List every requirement that, according to Roosevelt, the molding of a new imperial state involved, as the passage on Woodrow Wilson gives them.
==== PASSAGE
Another early endorsement of the new frontier ideology came from Woodrow Wilson, who saw the reforming elite as the best means of cementing Americans to "the best government of the few". He wrote for The Atlantic Monthly, today one of Hitchens' favourite haunts an generally the house magazine of liberal Zionism, on the topic of 'Democracy and Efficiency'. Democracy must prove itself efficient or face "reactionary revolution", he mused. Speaking wistfully of the genocidal campaign against the Indians, he added: "Until 1900 the United States always had a frontier ... There was always space and adventure enough and to spare, to satisfy the feet of our young men ... The whole European world, which gave us our materials, has been moralised and liberalised by the striking and stupendous spectacle". Accentuating the powerful emulative force of Americans past, Wilson goes on to add that "Our interests must march forward, altruists though we are; other nations must stand off, and do not seek to stay us."
In another article, 'The Ideals of America', Wilson argues that the "spirit of the old days is not dead", being "the very principle of life in a nation alive and quick in every fibre". He argued that the 1812 war, in which America sought to expand into Canada, was the true war of independence. And he tried to ward off the ideological offensive of the Anti-Imperialist League, who argued that conquest and colonisation was precisely what the colonists had rebelled against. He urged fellow Americans to understand that their capacity for self-government had been developed under the long subordination to King George, who taught them respect for authority and the common good, obedience to the law and patience with slow change. They could come to understand this "preparatory discipline" again if they experienced the introduction of democracy to the Philippines, whose luckless inhabitants would need years in stars n stripes flecked training diapers before moving on to self-government.
Not only would it be necessary to create a new American public of course - the moulding a new imperial state as crucial. This required, according to Roosevelt: a drastic expansion in the power of the executive; the reduction of representative government to professional administration in support of the executive; the use of political science to perfect technocratic methods; the use of academic institutions to make the system more meritocratic. Wilson was not a democrat in the sense that he thought the common masses should have a say in government (ie, not a democrat in any meaningful sense). He perceived the masses as governed by irrational sentiment, and argued that "Representative government has had its long life and excellent development, not in order that common opinion, the opinion of the street, might prevail, but in order that the best opinion, the opinion generated by the best possible methods of general counsel, might rule in affairs". Indeed, universal suffrage was liable to put an end to republican liberty (capitalism) as far as he was concerned. He didn't like it one bit.
========
==== RECORDED INFORMATION
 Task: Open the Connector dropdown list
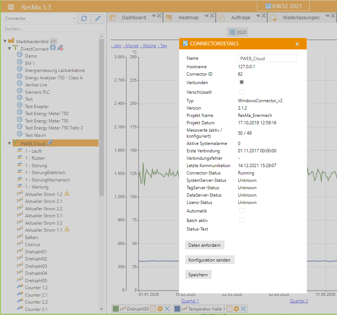40,18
========
RESULT FOR THIS EXERCISE →
- A drastic expansion in the power of the executive
- The reduction of representative government to professional administration in support of the executive
- The use of political science to perfect technocratic methods
- The use of academic institutions to make the system more meritocratic